Ho recounted the difficulty of adapting to life in America when he first arrived, and credited his family’s success to a solid work ethic, education and unflinching dedication to each other. “After I came here, my life really stopped,” Ho said. “I didn’t know anything. We had to learn, work hard. Any job, we take it. We went to school, and we learned everyday. We take care of family.”
His family lived with a sponsor in Arizona for many years before eventually being able to buy a home in Garden Grove. Ho’s children, now adults, grew up in the United States and visited the Nixon Library to see their father’s story and belongings on display.
A display case shows a pajama set that Viet Thi Tran made for her daughter out of adult clothing while escaping Vietnam. (Mary Grace Costa/Kore Asian Media)
The exhibit features over 17 artists whose work conveys both the diversity of the Vietnamese American experience and artistic excellence in the community. (Mary Grace Costa/Kore Asian Media)
Other young Vietnamese Americans who visited the exhibit spoke of the impact of being surrounded by their parents’ stories.
“For me, I think it’s just seeing the resilience of the Vietnamese refugees,” said Hui Pham, 30, from Westminster. “They left everything behind, came here with nothing and built so much. I can appreciate my parents more.”
“It was very relatable,” said Samantha Dinh, 18. “All the stories I read around the exhibit relates to my own family’s story.”

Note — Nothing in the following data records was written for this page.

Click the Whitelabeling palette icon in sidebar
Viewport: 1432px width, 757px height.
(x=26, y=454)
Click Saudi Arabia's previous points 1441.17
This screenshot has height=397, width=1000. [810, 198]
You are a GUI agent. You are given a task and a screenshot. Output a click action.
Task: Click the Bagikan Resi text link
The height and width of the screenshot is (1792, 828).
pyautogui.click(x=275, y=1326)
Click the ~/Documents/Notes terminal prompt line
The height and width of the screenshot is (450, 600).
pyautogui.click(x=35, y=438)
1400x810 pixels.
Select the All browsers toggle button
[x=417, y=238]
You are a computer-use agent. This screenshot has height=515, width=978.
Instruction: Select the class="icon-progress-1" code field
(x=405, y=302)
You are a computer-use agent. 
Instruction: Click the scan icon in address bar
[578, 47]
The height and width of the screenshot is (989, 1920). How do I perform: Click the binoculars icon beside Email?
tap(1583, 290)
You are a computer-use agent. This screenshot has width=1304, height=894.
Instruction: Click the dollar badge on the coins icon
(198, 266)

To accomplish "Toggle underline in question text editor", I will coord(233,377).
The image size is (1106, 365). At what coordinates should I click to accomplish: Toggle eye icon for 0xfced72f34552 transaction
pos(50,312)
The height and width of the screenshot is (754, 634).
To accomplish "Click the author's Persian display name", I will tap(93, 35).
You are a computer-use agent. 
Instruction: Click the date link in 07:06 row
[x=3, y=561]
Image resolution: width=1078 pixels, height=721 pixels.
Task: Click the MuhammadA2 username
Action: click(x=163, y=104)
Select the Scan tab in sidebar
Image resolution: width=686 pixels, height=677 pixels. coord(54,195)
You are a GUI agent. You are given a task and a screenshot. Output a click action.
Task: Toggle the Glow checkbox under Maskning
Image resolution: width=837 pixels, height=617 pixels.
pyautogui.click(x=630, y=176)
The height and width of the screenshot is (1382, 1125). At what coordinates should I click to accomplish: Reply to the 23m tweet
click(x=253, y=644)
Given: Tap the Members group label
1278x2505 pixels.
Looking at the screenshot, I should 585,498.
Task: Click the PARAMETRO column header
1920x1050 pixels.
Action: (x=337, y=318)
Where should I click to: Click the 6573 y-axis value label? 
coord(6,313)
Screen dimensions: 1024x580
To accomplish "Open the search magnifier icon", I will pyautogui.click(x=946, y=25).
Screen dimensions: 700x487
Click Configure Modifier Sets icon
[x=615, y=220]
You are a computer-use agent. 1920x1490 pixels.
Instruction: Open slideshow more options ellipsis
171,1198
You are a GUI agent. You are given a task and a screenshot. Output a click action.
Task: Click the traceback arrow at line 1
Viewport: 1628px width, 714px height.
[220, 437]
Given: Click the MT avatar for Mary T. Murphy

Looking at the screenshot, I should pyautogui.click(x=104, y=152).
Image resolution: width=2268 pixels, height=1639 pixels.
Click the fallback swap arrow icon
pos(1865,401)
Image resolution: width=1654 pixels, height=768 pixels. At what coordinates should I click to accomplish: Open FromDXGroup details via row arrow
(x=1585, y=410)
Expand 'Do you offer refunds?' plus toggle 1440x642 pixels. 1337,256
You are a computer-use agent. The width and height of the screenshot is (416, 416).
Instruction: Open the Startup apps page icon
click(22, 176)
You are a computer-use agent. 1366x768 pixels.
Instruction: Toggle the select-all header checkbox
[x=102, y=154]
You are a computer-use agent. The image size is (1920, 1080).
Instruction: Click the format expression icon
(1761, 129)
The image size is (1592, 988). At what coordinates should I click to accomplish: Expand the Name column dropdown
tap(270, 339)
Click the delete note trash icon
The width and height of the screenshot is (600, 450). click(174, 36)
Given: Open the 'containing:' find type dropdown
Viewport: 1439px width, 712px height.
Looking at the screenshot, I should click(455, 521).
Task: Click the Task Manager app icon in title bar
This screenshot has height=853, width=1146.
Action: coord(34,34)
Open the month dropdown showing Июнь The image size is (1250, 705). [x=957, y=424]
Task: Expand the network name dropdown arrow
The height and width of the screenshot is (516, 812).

In addition to sharing the stories of various Vietnamese refugees, the exhibit also commemorated various achievements of Vietnamese Americans in the region, such as the formation of Little Saigon as a major ethnic and commercial center. Works of art from Vietnamese artists and garments loaned by Vietnamese designers also celebrated the community’s contributions to the arts.
“It’s really empowering to see Vietnamese people coming together,” Dinh said. “[They’re] achieving things and forming their own society even though they had to start from scratch.”
VIET STORIES: Recollections and Regenerations will be open to the public at the Richard Nixon Library in Yorba Linda, California, until May 28.